● **Work instructions**
Every entry below should be printed exactly, without its images.

● **Input data**
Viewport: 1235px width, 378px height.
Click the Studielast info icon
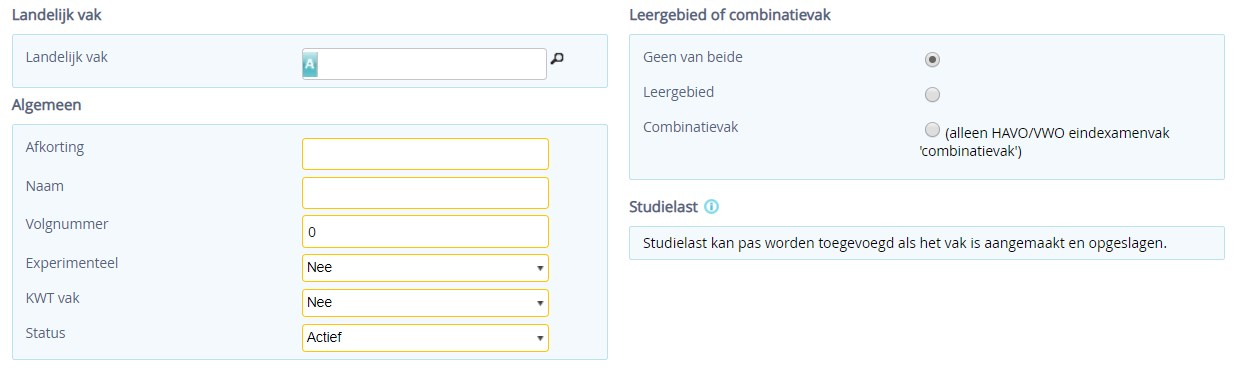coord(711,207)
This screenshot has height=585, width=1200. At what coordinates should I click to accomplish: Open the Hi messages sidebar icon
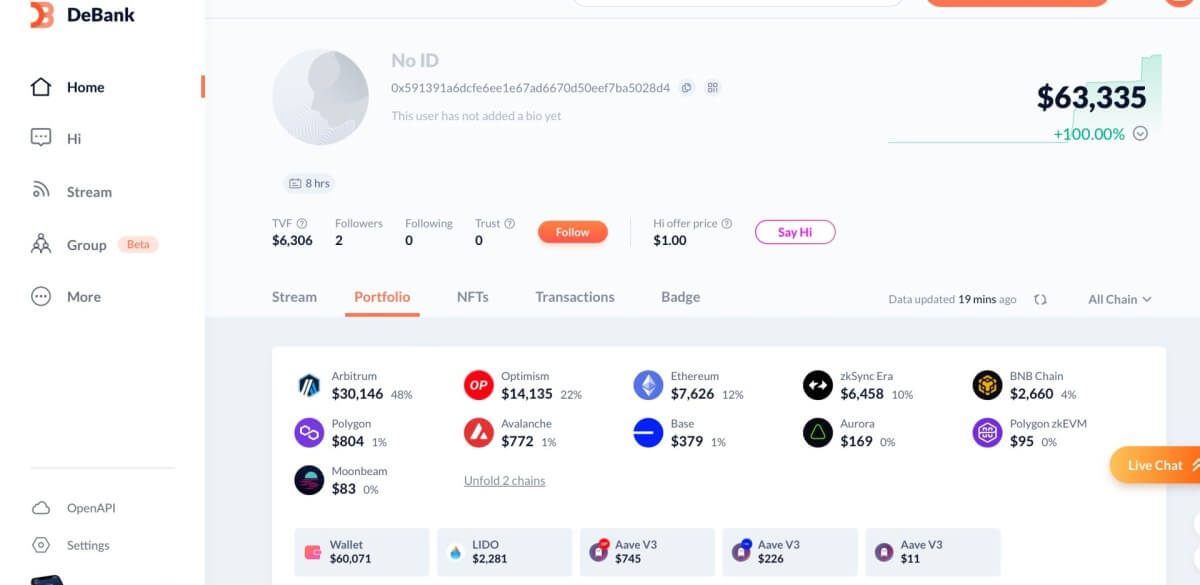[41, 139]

● **Your solution**
Viewport: 1235px width, 378px height.
Click the Studielast info icon
coord(711,207)
This screenshot has height=585, width=1200. At what coordinates should I click to accomplish: Open the Hi messages sidebar icon
[41, 139]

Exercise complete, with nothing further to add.